Was, von Menschen nicht gewusst,
Oder nicht bedacht,
Durch das Labyrinth der Brust
Wandelt in der Nacht.

Again you fill hill and dale
With quiet misty sheen.
Eventually you also release
My soul completely;

Spreading your soothing gaze
Over my realm
Like the gentle eyes of a friend
Over my fate.

My heart feels every echo
Of happy and bleak times,
I roam between joy and pain
In the solitude.

Flow, flow, dear river.
I shall never be happy.
Flirting and kisses ebb this way,
As does faithfulness.

[I owned it once,
This costly thing
Which, to my torment,
I can never forget.]*

[Roar, river, through the valley
Without break or rest.
Roar, whisper melodies
To my song

When, on winter’s nights,
You flood in fury,
Or, in springtime glory,
You cause young buds to grow.]†

Blessed is he who, without hate,
Locks himself away from the world
And embraces a friend
And enjoys with him

That which, unknown to men,
Not even conceived by them,
Roams through the labyrinth of the heart
In the night.

* - Schubert omitted this stanza from his setting.
† - These stanzas will be omitted from today’s performance.

English translation copyright © 2024 Chris Myers.
All rights reserved. Reprinted by permission.

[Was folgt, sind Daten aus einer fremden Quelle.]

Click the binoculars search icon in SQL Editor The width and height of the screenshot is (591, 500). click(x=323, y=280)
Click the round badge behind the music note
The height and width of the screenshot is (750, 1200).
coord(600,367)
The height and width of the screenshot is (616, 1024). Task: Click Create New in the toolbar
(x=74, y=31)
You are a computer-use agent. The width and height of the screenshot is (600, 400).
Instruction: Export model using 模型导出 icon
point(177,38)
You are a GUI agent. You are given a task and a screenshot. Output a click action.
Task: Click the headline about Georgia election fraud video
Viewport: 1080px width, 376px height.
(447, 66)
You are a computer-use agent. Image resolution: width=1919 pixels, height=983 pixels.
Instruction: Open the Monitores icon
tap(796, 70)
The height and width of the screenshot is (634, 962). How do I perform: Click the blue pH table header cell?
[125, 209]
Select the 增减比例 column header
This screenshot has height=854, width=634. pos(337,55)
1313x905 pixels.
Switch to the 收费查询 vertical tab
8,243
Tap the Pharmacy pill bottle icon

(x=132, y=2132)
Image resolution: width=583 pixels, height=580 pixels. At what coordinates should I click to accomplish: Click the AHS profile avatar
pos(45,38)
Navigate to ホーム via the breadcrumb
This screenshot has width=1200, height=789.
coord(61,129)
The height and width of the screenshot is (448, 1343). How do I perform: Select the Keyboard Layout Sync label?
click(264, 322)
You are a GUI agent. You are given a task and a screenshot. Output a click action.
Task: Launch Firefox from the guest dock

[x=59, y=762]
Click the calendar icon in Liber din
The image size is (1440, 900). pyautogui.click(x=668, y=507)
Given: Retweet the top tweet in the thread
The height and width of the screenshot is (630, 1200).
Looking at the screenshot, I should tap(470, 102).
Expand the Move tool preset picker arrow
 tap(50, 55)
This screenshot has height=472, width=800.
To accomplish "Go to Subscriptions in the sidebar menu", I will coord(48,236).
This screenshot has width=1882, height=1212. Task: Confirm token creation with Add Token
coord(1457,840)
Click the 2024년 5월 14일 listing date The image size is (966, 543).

Frühlingsglaube (Springtime Faith)
Johann Ludwig Uhland (1787-1862)

Die linden Lüfte sind erwacht,
Sie säuseln und weben Tag und Nacht,
Sie schaffen an allen Enden.
O frischer Duft, o neuer Klang,
Nun armes Herze, sei nicht bang,
Nun muss sich alles, alles wenden.

Die Welt wird schöner mit jedem Tag,
Man weiß nicht, was noch werden mag,
Das Blühen will nicht enden.
Es blüht das fernste, tiefste Tal,
Nun armes Herz, vergiss der Qual,
Nun muss sich alles, alles wenden.

Gentle breezes have awakened.
They weave and whisper day and night,
Carrying creation to every corner.
O fresh air! O new song!
Now, poor heart, fear not:
Everything — everything — must change.

The world grows more beautiful each day.
One can’t know what’s yet to come.
The flowering refuses to end —
Even the furthest, deepest valley is in bloom.
Now, poor heart, forget your pain:
Everything — everything — must change.